Kandydatka PiS na premiera przekonywała w Opolu, że minister zachował się nieodpowiedzialnie. To dlatego, że - jej zdaniem - nie mówił językiem finansowym, a publicystycznym. Jak oceniła, brak rozwagi może w sprawach dotyczących finansów skutkować wywołaniem niepotrzebnej paniki na rynku.

Reklama

Przedwczoraj sejmowa komisja finansów publicznych przyjęła raport o Spółdzielczych Kasach Oszczędnościowo Kredytowych.

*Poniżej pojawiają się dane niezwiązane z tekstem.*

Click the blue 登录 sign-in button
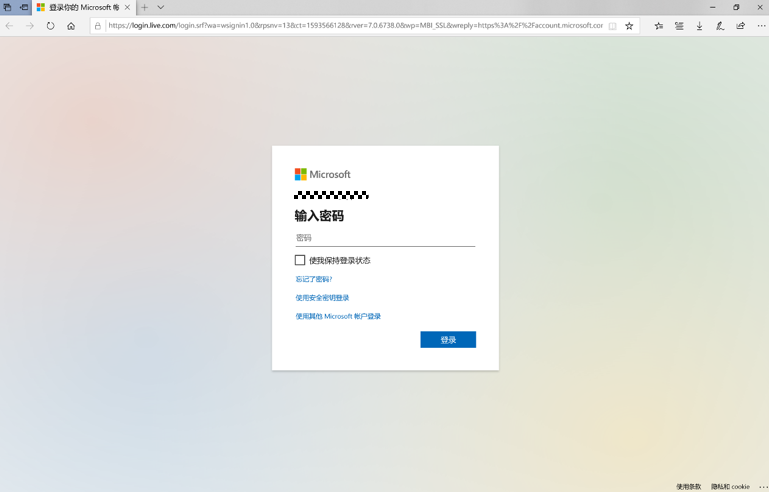The image size is (769, 492). click(x=448, y=340)
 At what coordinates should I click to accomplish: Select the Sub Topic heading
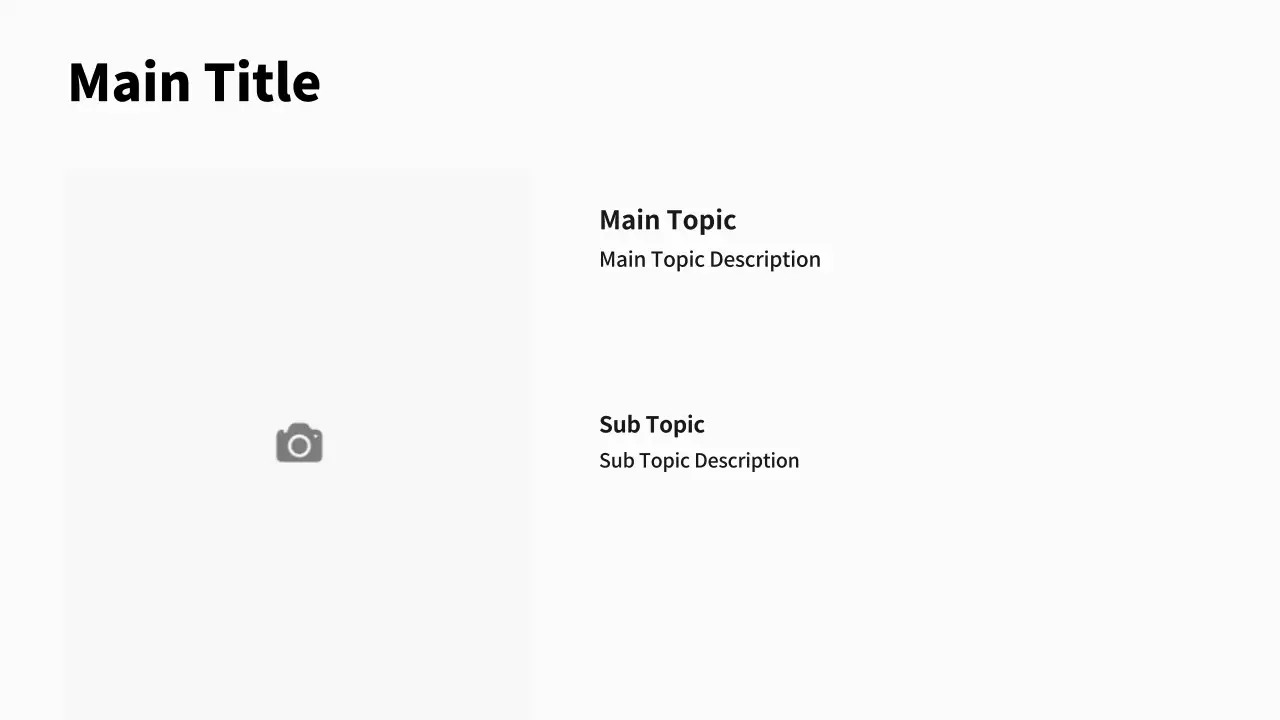tap(651, 425)
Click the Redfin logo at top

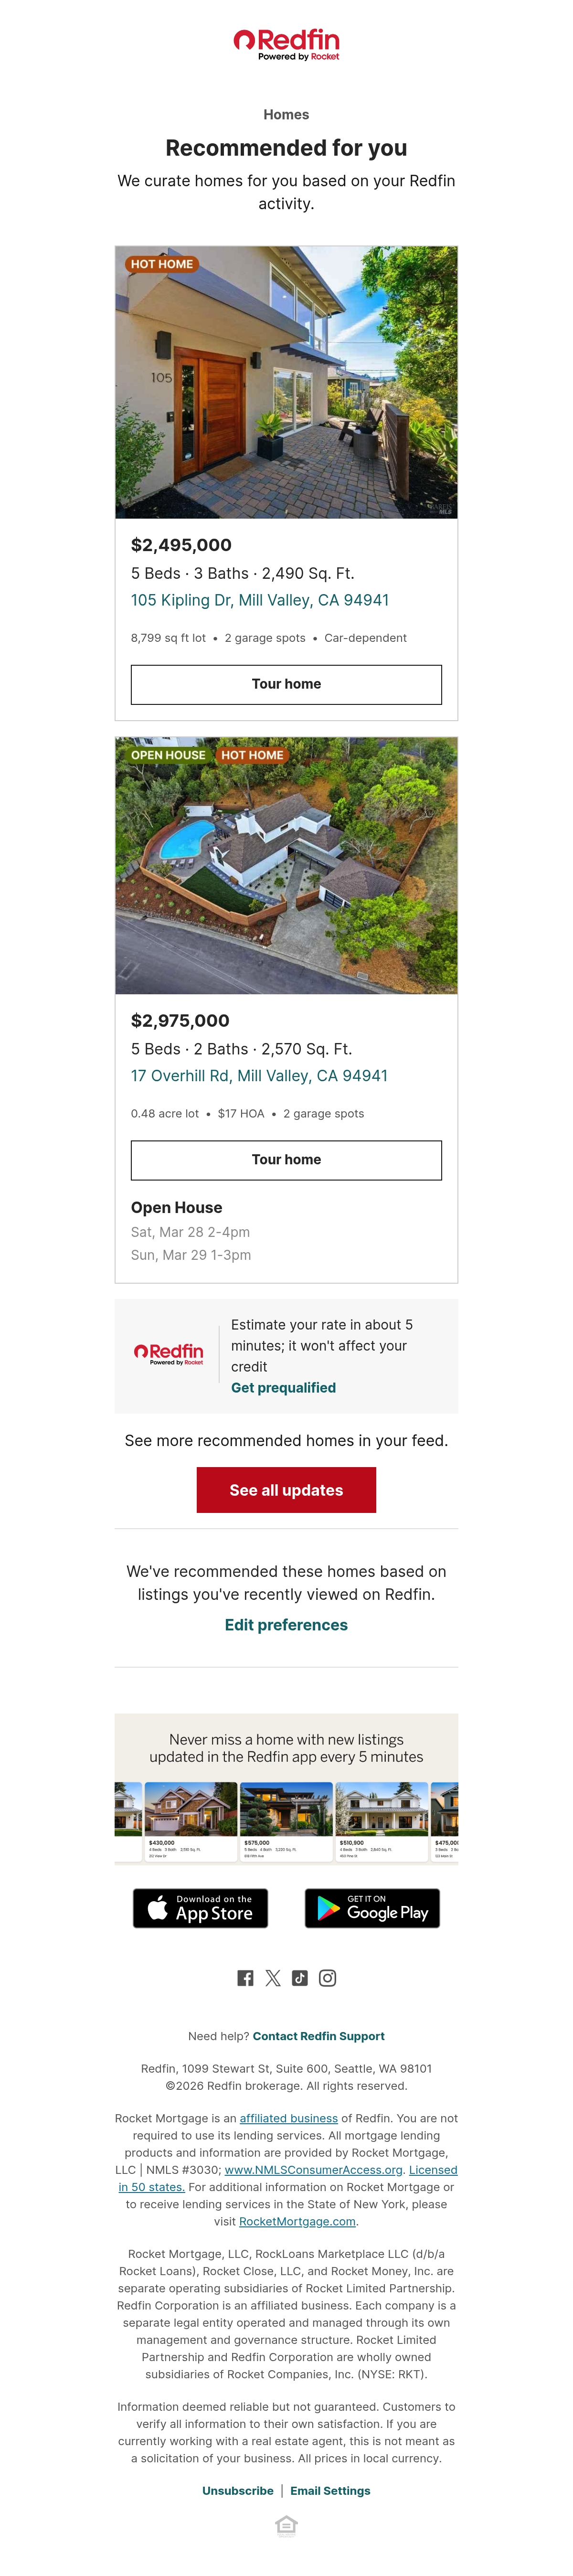point(286,44)
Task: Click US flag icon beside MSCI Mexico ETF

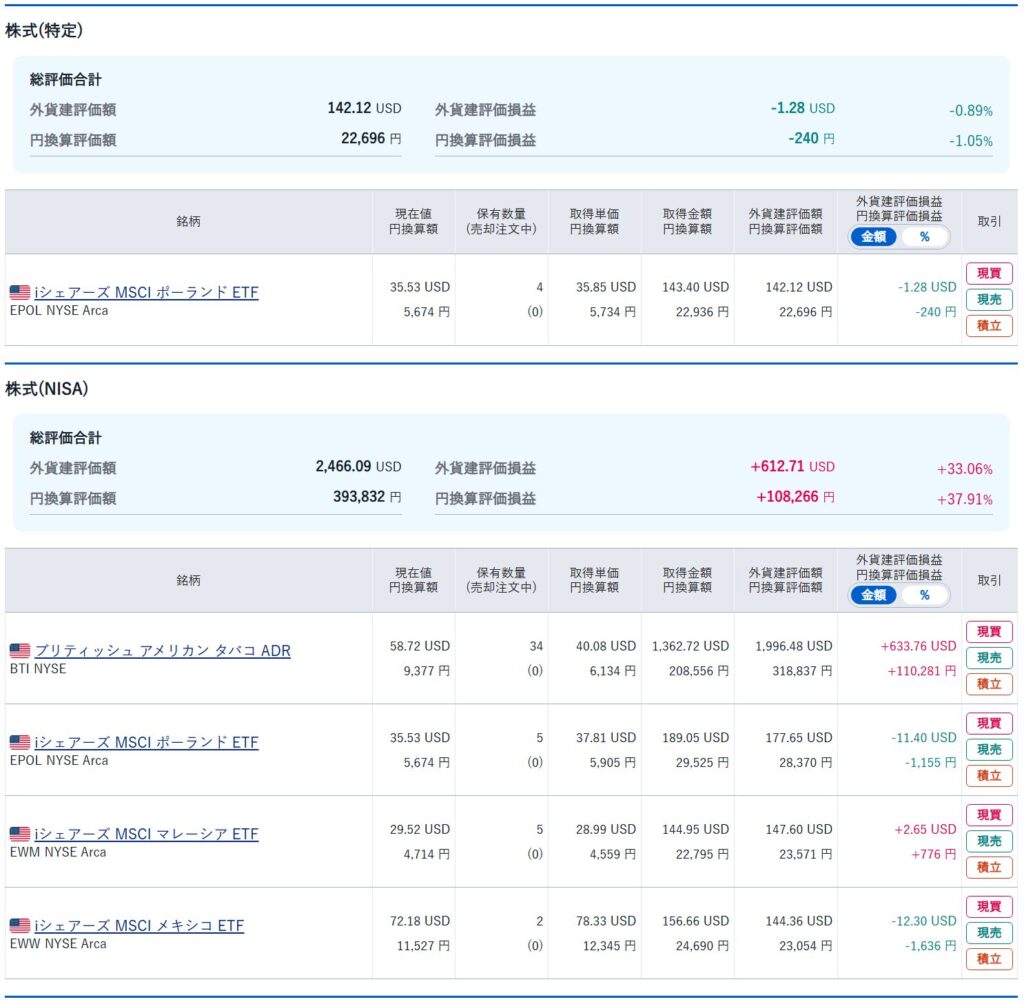Action: tap(19, 926)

Stwierdziła w nim, że należy powołać komisję śledczą, która zbada sytuację kas. Mateusz Szczurek mówił członkom komisji, że w pięciu największych kasach brakuje miliard 200 milionów złotych. Minister finansów powiedział też potem, że największe SKOK-i są niewypłacalne, a pomoc dla nich będzie wymagała pieniędzy publicznych.

Pomimo problemów finansowych niektórych kas, ich członkowie mogą spać spokojnie. Bankowy Fundusz Gwarancyjny, którym objęte są również SKOK-i, gwarantuje bezpieczeństwo wypłat depozytów do równowartości 100 tysięcy euro.